Wednesday, April 3, 2013

Caveat Emptor Moroccan Fossils

One huge area of fossil fakery and forgery in the collecting world is in Moroccan fossils. There are full-service fake fossil factories in Morocco whose sole purpose is to pump out large volumes of this garbage which deflates the market for the real thing and dumbs down the collective fossil I.Q. of the denizens of the fossil market. This is a rampant problem everywhere I go and it is driving me nuts. Below is a brief primer on some of the more common examples of this growing problem. 

This is a genuine mosasaur skull from Morocco.
This is a detail of the above mosasaur skull showing a close-up view of the jaw. Compare this to below.
This is a faux mosasaur jaw featuring genuine mosasaur teeth attached to it.
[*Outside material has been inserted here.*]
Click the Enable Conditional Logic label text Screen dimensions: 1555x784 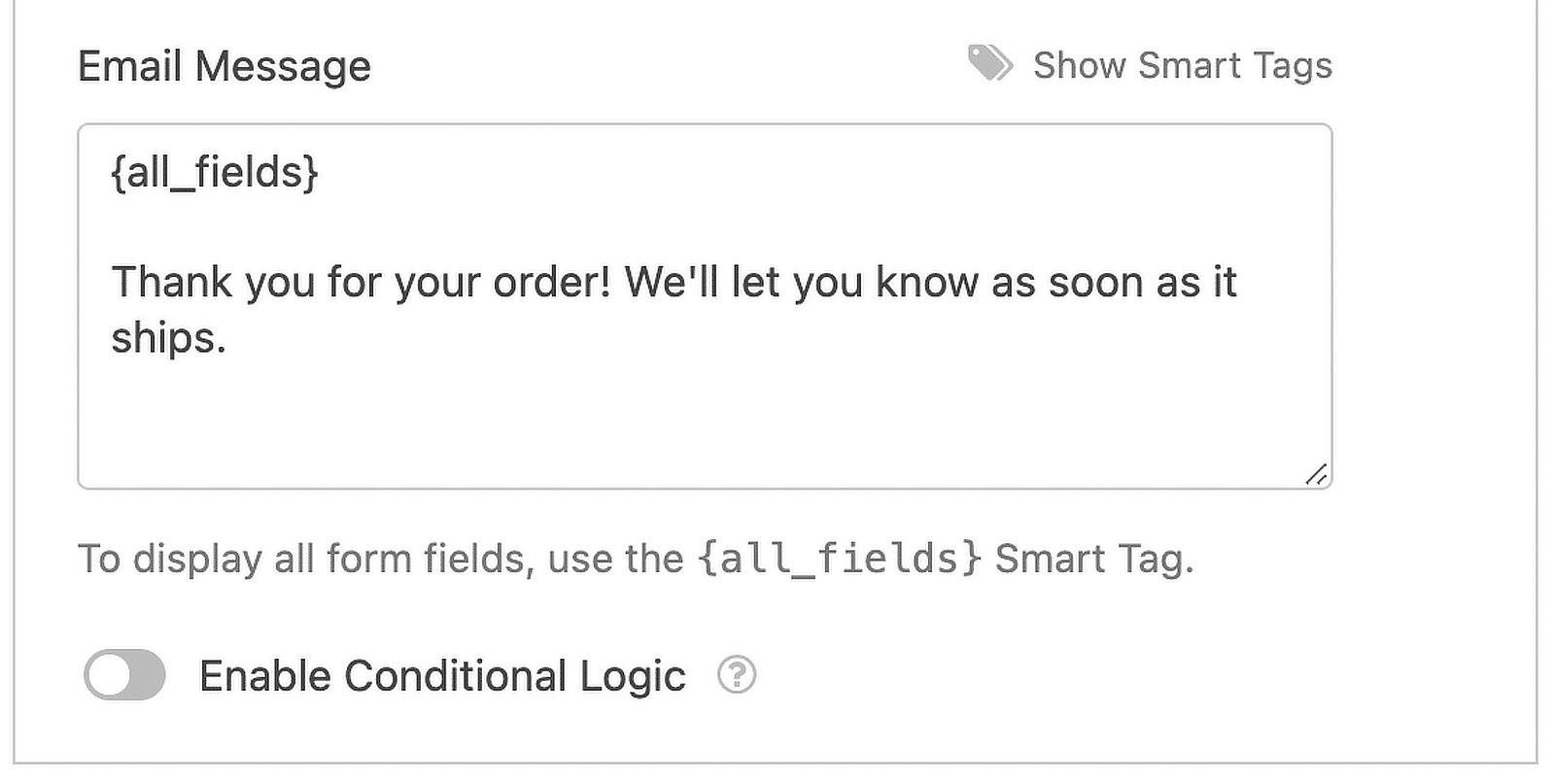(x=442, y=675)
These jaws often utilized real bone or fossil bone but are not mosasaur jaws and are shaped wrong and like this one are unnatural in the way the jaws rest in the matrix.
Faux trilobites being sold for $1150. Assuming for the sake of argument the trilobites are genuine (and I wouldn't) they certainly did not come out of the ground attached to that plate. Were this plate real it would fetch a whole lot more than that and not be out and unlocked for sale in an antique mall in Morro Bay, CA.
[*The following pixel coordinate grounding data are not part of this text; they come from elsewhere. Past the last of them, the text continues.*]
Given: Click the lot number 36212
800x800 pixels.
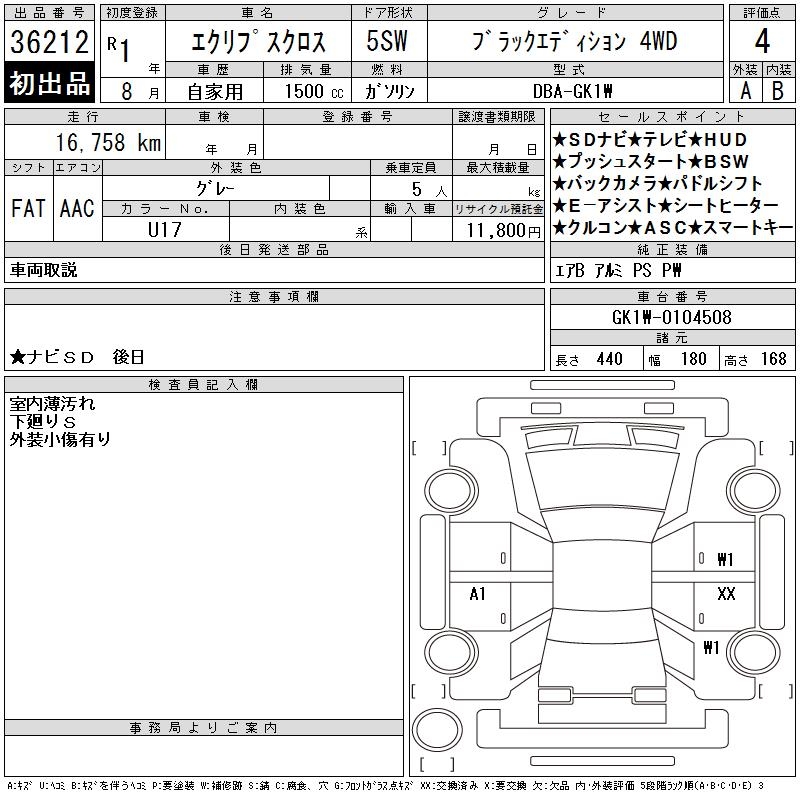Looking at the screenshot, I should click(50, 42).
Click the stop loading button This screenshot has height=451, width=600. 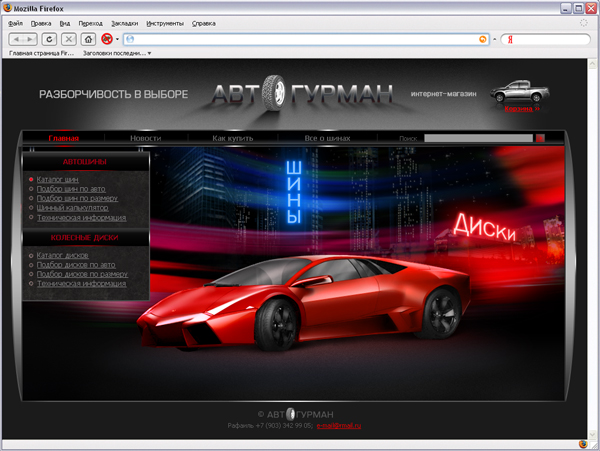tap(68, 39)
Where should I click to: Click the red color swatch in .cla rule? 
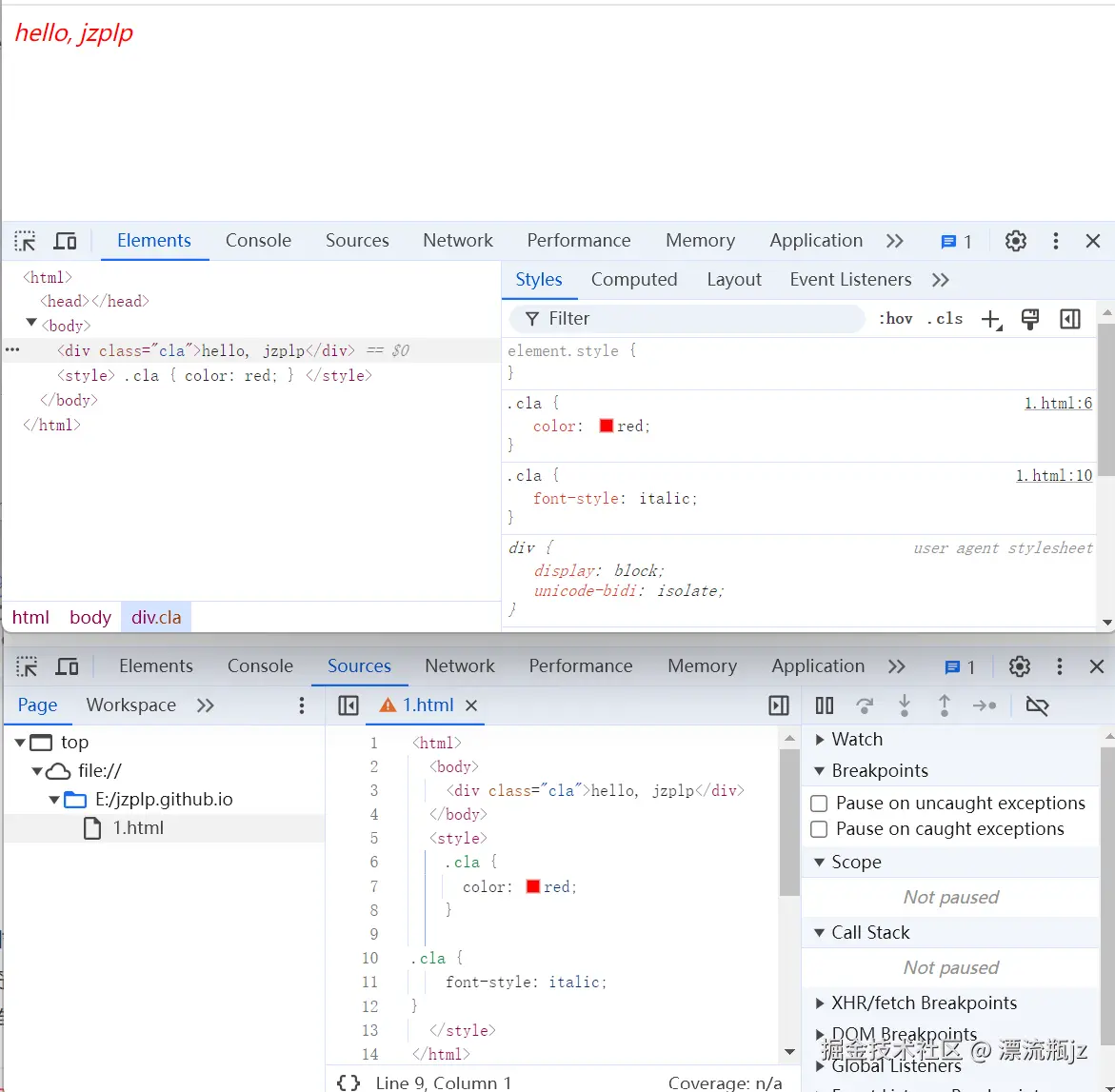[606, 426]
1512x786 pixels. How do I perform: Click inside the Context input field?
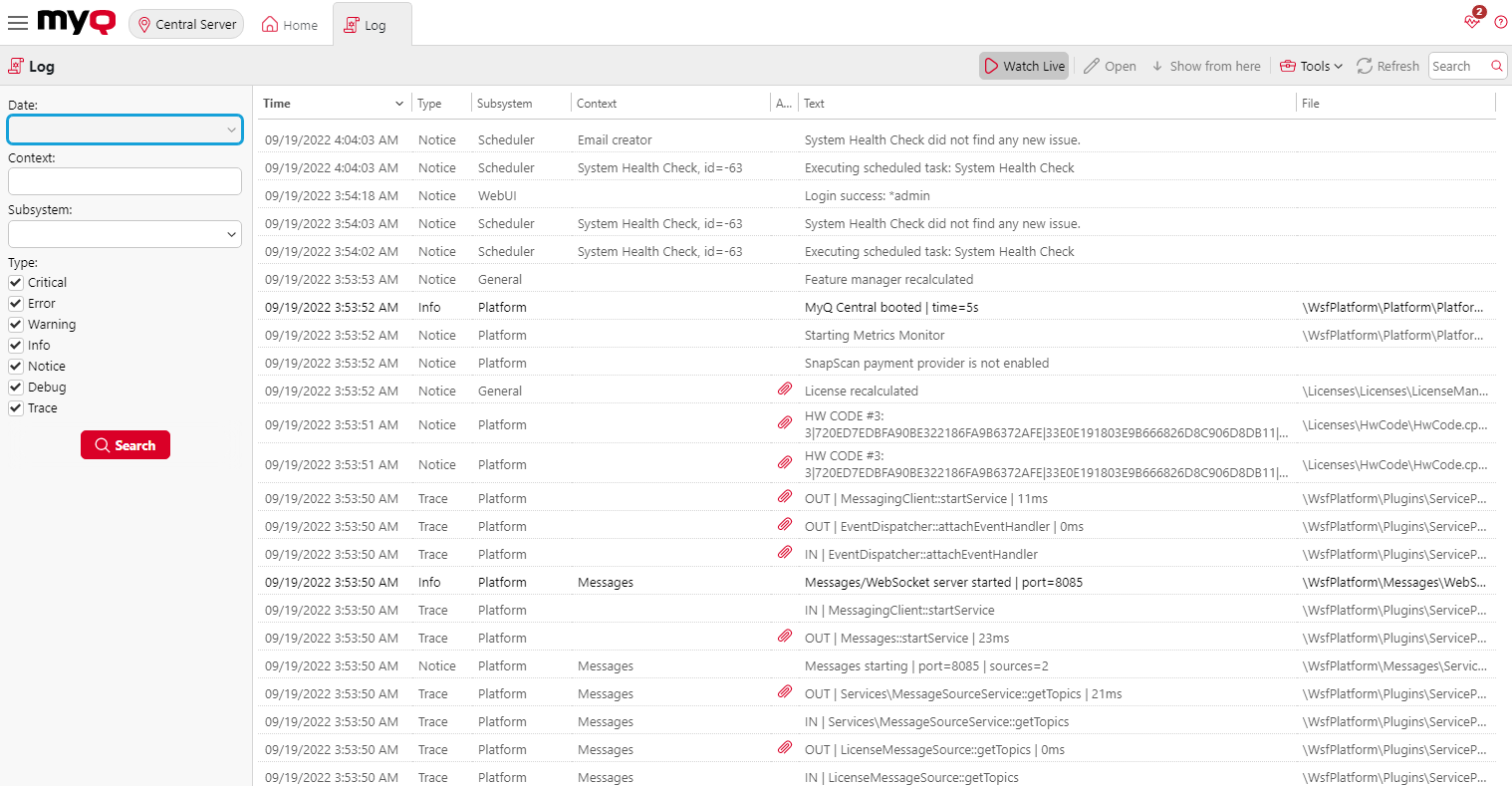[125, 181]
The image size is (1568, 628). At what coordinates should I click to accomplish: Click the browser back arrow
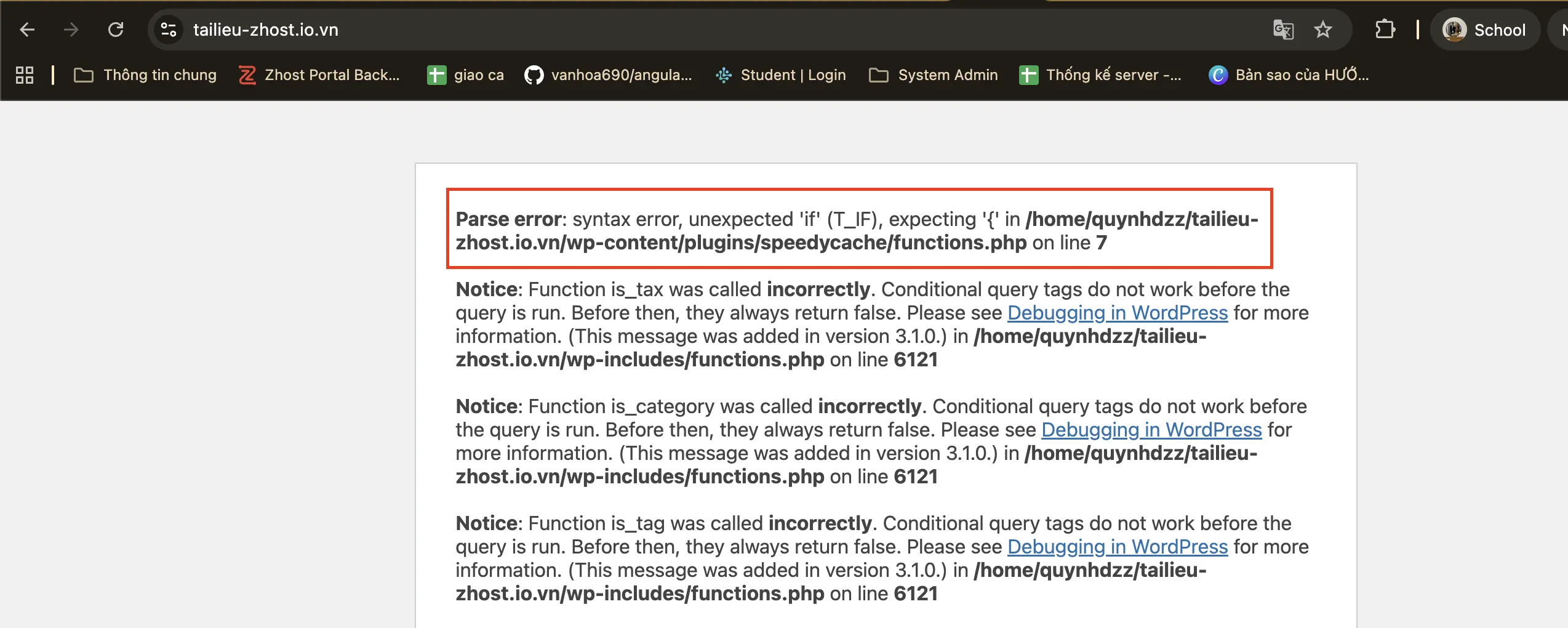[27, 30]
Faux trilobites - notice the symmetry of their placement and the perfectness of their features... and all for a price any middle class person can afford to pay. In reality, any genuine specimen this size and quality would be up for auction by Bonhams & Butterfield or even sold via broker quietly to a museum or high-end collector. The one above is essentially painted onto the rock plate and given a modest amount of detail and relief.
Especially obvious faux trilobites... rather highly stylized and produced cookie cutter-style as evidenced by their being exactly the same.
This is an obviously fake fossil collage or mosaic of various different pieces parts of various different individual fossil specimens of orthoceras and ammonites cobbled together with glue and cement in such a way as to appear to the uneducated eye to be a remarkable single plate specimen when it reality it is a sort of rock art tableau.